EXA/6xx/7xx: fast solid pixmap support
Solid pixmaps are currently implemented with scratch pixmaps, which is slow. This replaces the hack with a proper implementation. The Composite shader can now either sample a src/mask or use a constant value. r6xx still be used on some machine, Ported from commit 94d0d14914a025525a0766669b556eaa6681def7. Signed-off-by: Tan Hu <tan.hu@zte.com.cn> Reviewed-by: Grigori Goronzy <greg@chown.ath.cx>
-rw-r--r--src/r600_exa.c257
-rw-r--r--src/r600_shader.c418
2 files changed, 526 insertions, 149 deletions
diff --git a/src/r600_exa.c b/src/r600_exa.c
index 8d11ce71..10df4eca 100644
--- a/src/r600_exa.c
+++ b/src/r600_exa.c
@@ -1165,6 +1165,134 @@ static Bool R600CheckComposite(int op, PicturePtr pSrcPicture, PicturePtr pMaskP
}
+static void R600SetSolidConsts(ScrnInfoPtr pScrn, float *buf, int format, uint32_t fg, int unit)

****

Problems:
[A] Translate this sentence from the commit text into Spanish: "Solid pixmaps are currently implemented with scratch pixmaps, which is slow."
[B] Answer these questions using the commit text.
(i) What two options does the Composite shader now have?
(ii) Who reviewed the change?
(iii) How many insertions and how many deletions does the change make in total?
[C] Reproduce the stretch of the commit text from "EXA/6xx/7xx: fast solid" through "fg, int unit)".

****

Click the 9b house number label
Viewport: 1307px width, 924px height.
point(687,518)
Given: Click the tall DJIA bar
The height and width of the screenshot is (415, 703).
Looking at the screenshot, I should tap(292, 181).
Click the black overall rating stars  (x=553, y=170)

****

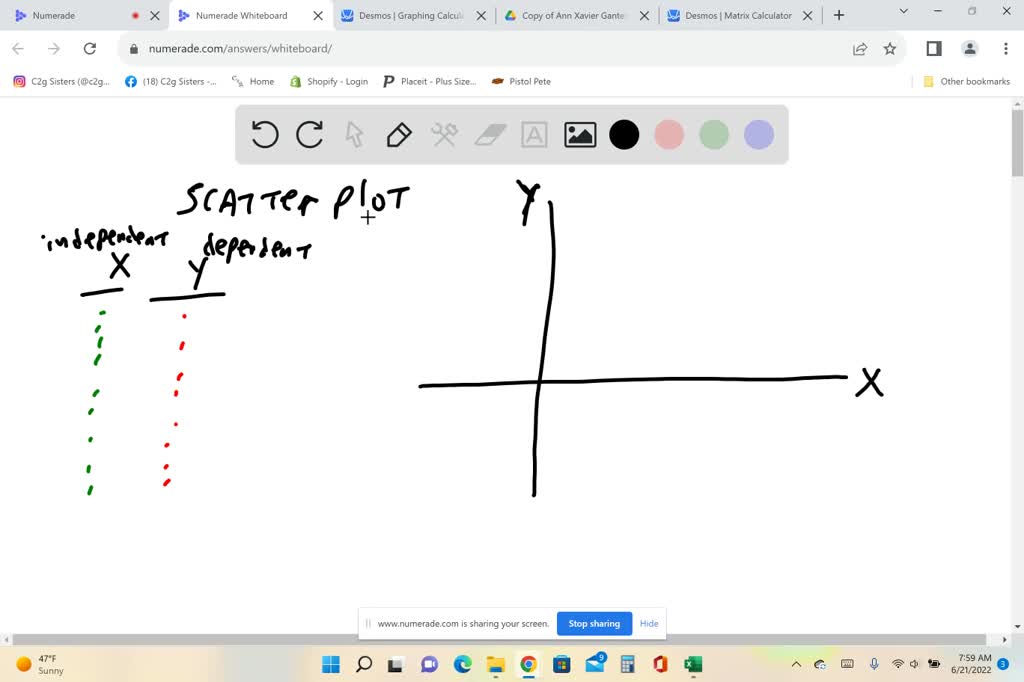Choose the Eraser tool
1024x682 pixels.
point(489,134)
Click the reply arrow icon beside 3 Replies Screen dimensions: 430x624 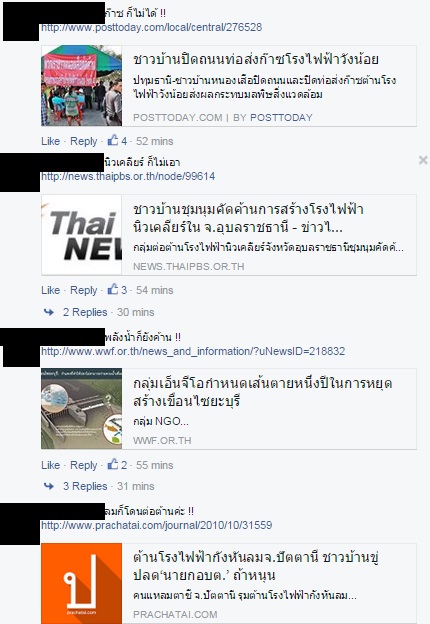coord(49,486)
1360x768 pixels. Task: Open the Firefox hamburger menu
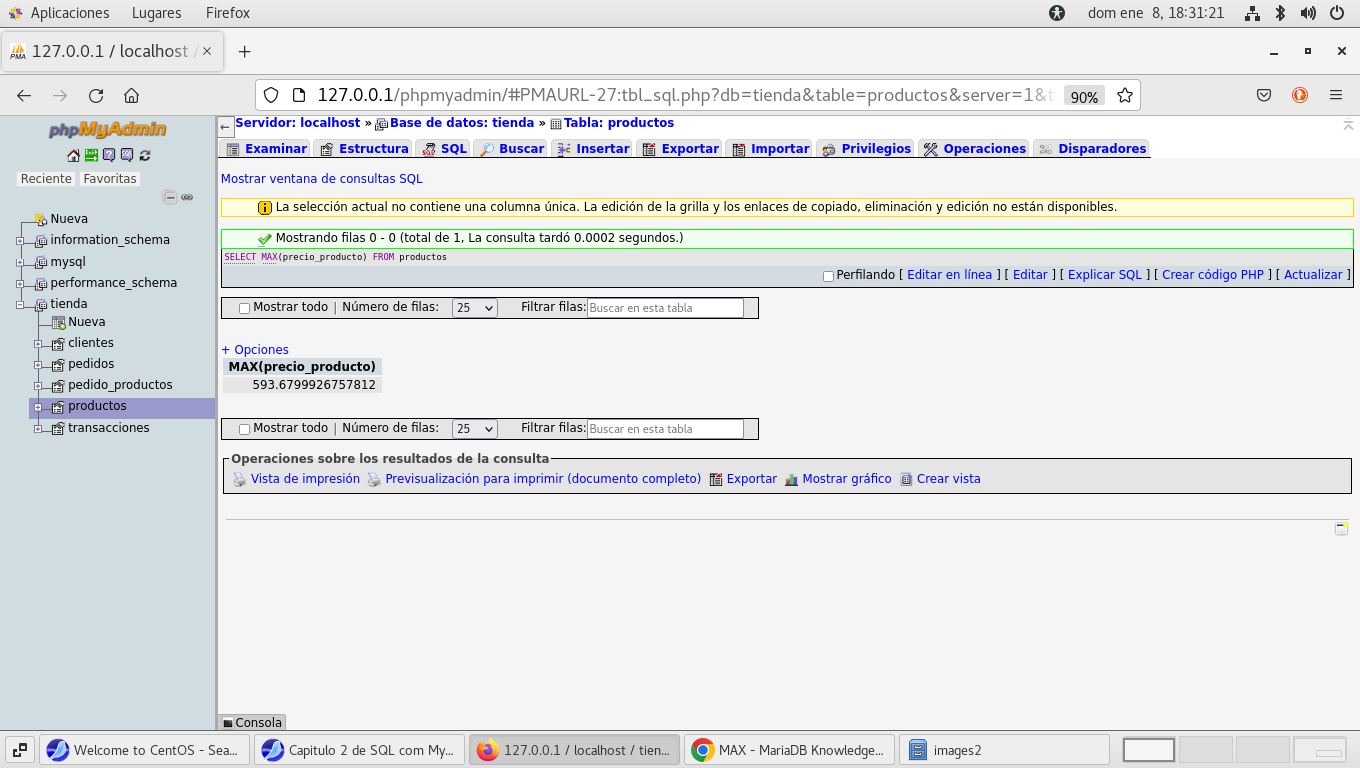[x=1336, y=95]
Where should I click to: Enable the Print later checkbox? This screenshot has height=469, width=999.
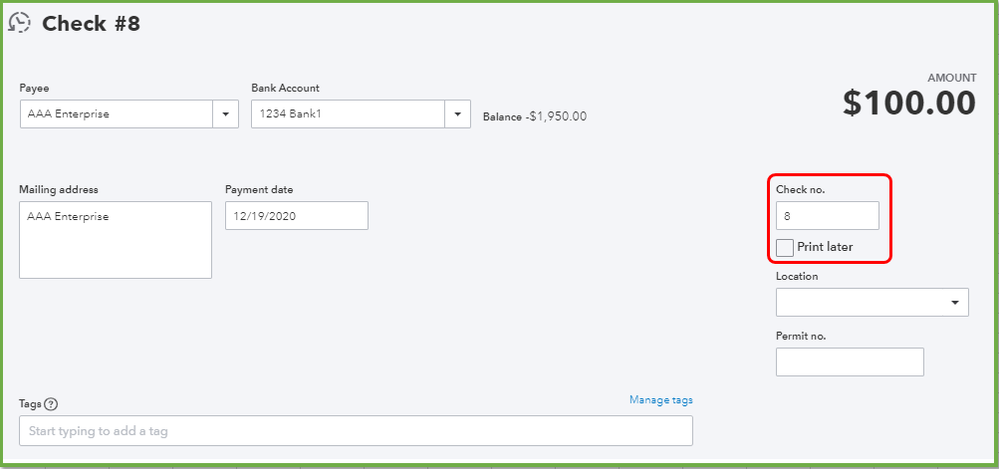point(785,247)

****

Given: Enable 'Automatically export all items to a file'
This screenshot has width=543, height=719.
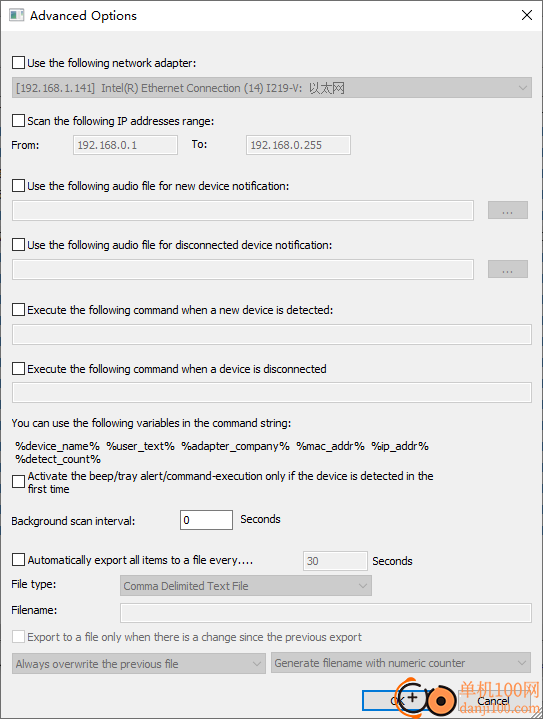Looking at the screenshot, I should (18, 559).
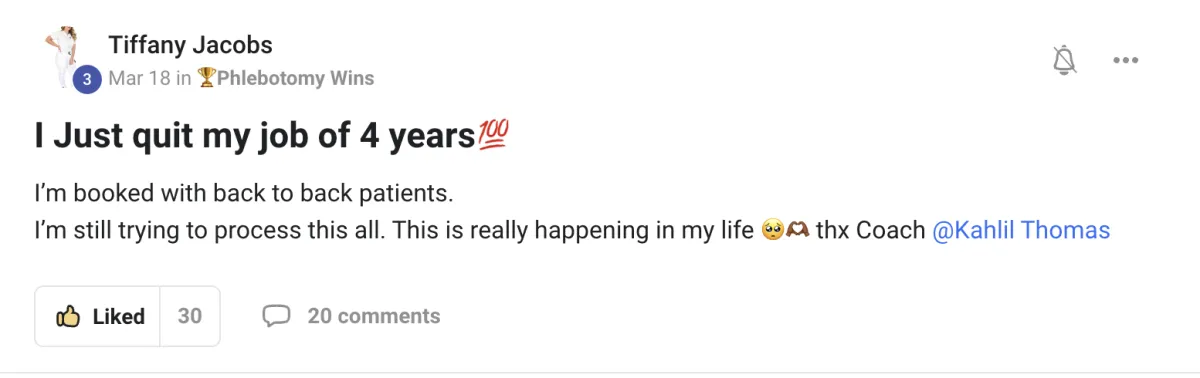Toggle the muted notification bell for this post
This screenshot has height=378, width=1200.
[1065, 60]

****

Responses for each task:
[A] Actualmente, los pixmaps sólidos se implementan con pixmaps temporales (scratch pixmaps), lo cual es lento.

[B]
(i) It can either sample a src/mask or use a constant value.
(ii) Grigori Goronzy
(iii) 526 insertions and 149 deletions

[C]
EXA/6xx/7xx: fast solid pixmap support
Solid pixmaps are currently implemented with scratch pixmaps, which is slow. This replaces the hack with a proper implementation. The Composite shader can now either sample a src/mask or use a constant value. r6xx still be used on some machine, Ported from commit 94d0d14914a025525a0766669b556eaa6681def7. Signed-off-by: Tan Hu <tan.hu@zte.com.cn> Reviewed-by: Grigori Goronzy <greg@chown.ath.cx>
-rw-r--r--src/r600_exa.c257
-rw-r--r--src/r600_shader.c418
2 files changed, 526 insertions, 149 deletions
diff --git a/src/r600_exa.c b/src/r600_exa.c
index 8d11ce71..10df4eca 100644
--- a/src/r600_exa.c
+++ b/src/r600_exa.c
@@ -1165,6 +1165,134 @@ static Bool R600CheckComposite(int op, PicturePtr pSrcPicture, PicturePtr pMaskP
}
+static void R600SetSolidConsts(ScrnInfoPtr pScrn, float *buf, int format, uint32_t fg, int unit)